‘After A Year-Long Interruption, The Reflation Trade Is Returning’: JPMorgan

And the bullish takes on the Fed’s dovish pivot just keep on comin’.

If there’s elegance in simplicity, then the most straightforward take on last Wednesday’s proceedings is perhaps the best: the removal of forward guidance on rates and the explicit reference to balance sheet tweaks tips a reversal of the tightening bias that worked against risk assets in 2018 and so, now the legacy “QE” trade is back.

A more nuanced take might be that by capitulating, the Fed has inadvertently admitted to having already tightened the economy into a slowdown and thus the reemergence of the risk-on trade will be fleeting, replaced in short order by end-of-cycle trades as everyone braces for a downturn. An even more nuanced take is that the Fed is attempting to deftly manage convexity flows and restore the pre-crisis mode of curve functioning and thus attempting to couch their decision calculus in simplistic terms is doomed to miss the point.

In any case, stocks are up some 12% since the overnight lows ahead of Powell’s remarks in Atlanta on January 4, when it became apparent that the Fed was keen on making sure the late December bounce (catalyzed by rebalancing flows) proved some semblance of sustainable.

ES

(Bloomberg)

If you ask JPMorgan’s Nikolaos Panigirtzoglou, the Fed’s January pivot could well mean the “asset reflation trade that had boosted financial assets strongly in the five year period to 2017 could be now returning after a year-long interruption during 2018.”

In the latest edition of his popular Flows & Liquidity series, Panigirtzoglou writes that the “decisive dovish shift, to the extent it is sustained, is removing some of the headwinds that caused the 2018 market rout and sets the stage for 2019 to be an asset reflation year.”

He goes on remind everyone that Fed balance sheet runoff, combined with a smaller incremental bid from the ECB and the BoJ, had the potential to act on risk assets through “four channels”:

  1. bond supply and demand,
  2. crowding out of US HG corporate bonds,
  3. liquidity/funding squeeze in the banking system and
  4. portfolio rebalancing via investors shifting down the risk curve

We’ve obviously been over all of those point ad nauseam in these pages, but the key point is that, to quote Panigirtzoglou, “the main transmission mechanism for the pricing channel was via higher USD cash yields.”

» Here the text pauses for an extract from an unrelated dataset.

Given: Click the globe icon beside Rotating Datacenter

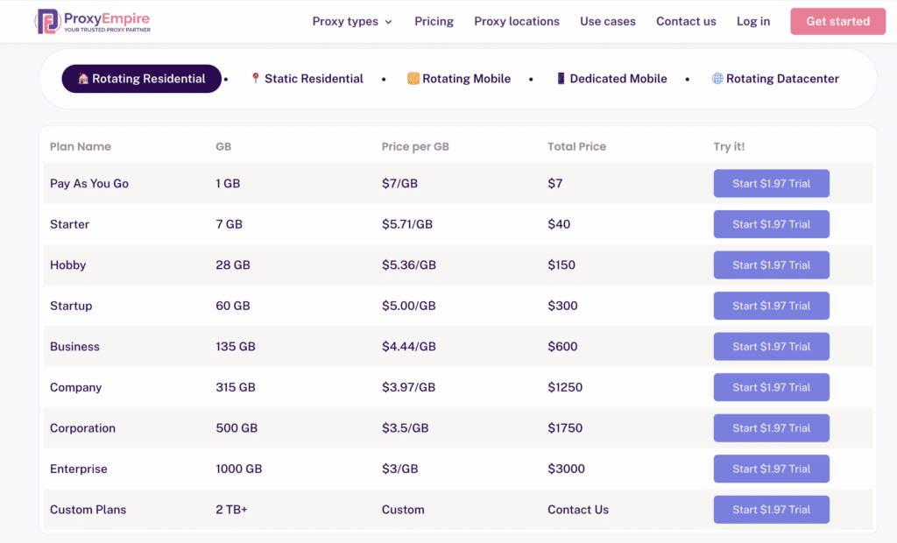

As USD cash became a viable asset class again for the first time in a decade, it changed the game. Specifically, only 9% of assets outperformed 3M Libor.

Cash

(BofAML)

T-bills outperformed something like 95% assets, which is pretty much a record going back 120 years.

Cash

(Goldman)

And here’s 3M Libor rising above the yield on the Barclays Global Agg for the first time since the crisis.

Libor

(Bloomberg)

Now, the game may have changed – or actually, the game changed last year and now it looks set to revert back to the pre-2018, post-crisis (so: 2009-2017) dynamic.

“With the Fed removing its tightening bias, not only are markets becoming less concerned about the prospect of even higher USD cash yields, but they can contemplate the possibility of rate cuts”, JPMorgan writes, in the same note mentioned above, adding that “this raises the likelihood of a generalized decline in yields taking place across asset classes this year in a reversal to last year’s increases.”

So, what does this entail? Well, for one thing, it suggests equities could re-rate materially after multiples compressed during last year’s harrowing bouts of selling. To wit, from JPM:

In the equity space, a declining yield environment in reversal to last year’s discount rate increases, implies significant PE multiple expansion from here given the severity of the PE multiple contraction last year. This is shown in Figure 2 which shows the PE multiple based on 12-month trailing operating EPS across four main equity regions. PE multiples had declined sharply by around five points last year, so a potential reversal implies big equity upside.

JPM

Additionally, if the Fed does indeed halt balance sheet runoff sooner than expected, you can expect that to benefit IG credit as the burden (on the market) of absorbing ever more net UST supply would decrease, thus freeing up more liquidity for risk assets and catalyzing a move back out the risk curve/down the quality ladder.

The upshot from JPM’s Panigirtzoglou is that “with the Fed making a major dovish shift, last year’s rout in markets is reversing.”

As ever, we would caution that there is no historical analog for the current environment, both from the perspective of monetary policy and domestic politics in the US. That makes it inherently difficult to make sweeping assumptions about what (or, perhaps more the point, how much) a dovish slant from the Fed can accomplish.